Em termos de cuidados, acredito em duas frentes opostas. O primeiro seria, obviamente, não depreciar seus preços públicos e, consequentemente, sua diária média na busca de crescimento em volume. Sabemos que descontos em preços hoteleiros, em geral, não criam demanda adicional para o destino em si, diferentemente do que costuma acontece no segmento aéreo, e simplesmente podem trazer resultados a curto prazo gerando transferência de demanda entre concorrentes. A longo prazo, contudo, essa estratégia traz prejuízos ao mercado, mas principalmente aos hotéis que usam dessa prática que levarão mais tempo para recuperar seus níveis de diária e, consequentemente, sua margem operacional. Vale lembrar que o último indicador já estará pressionado pela baixa demanda e pelas exigências das novas políticas de higiene e distanciamento social.
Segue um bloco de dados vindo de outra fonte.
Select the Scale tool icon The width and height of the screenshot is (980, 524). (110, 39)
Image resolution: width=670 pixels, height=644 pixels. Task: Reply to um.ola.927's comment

O segundo cuidado é não superestimar os sinais de retomada. Tendemos a ser otimistas ao menor sinal de recuperação num determinado segmento e podemos cair no erro de tentar vencer o jogo “numa jogada”, isto é, sendo muito agressivos em precificação ou mesmo em decisões de segmentação ou distribuição apostando muito em um segmento, sem uma base confiável de dados para avaliação ou mesmo ter uma estratégia de preços agressiva em termos de aumento para períodos isolados quando houver uma demanda latente. Portanto, o equilíbrio nas estratégias de precificação, assim como uma micro gestão da performance de segmentos de um hotel, serão chaves na retomada. A vitória no “jogo da retomada” será feita lentamente, jogada a jogada como um xadrez. Cada real ganho nesse momento conta e fará diferença na redução do impacto financeiro e nos ganhos de rentabilidade operacional.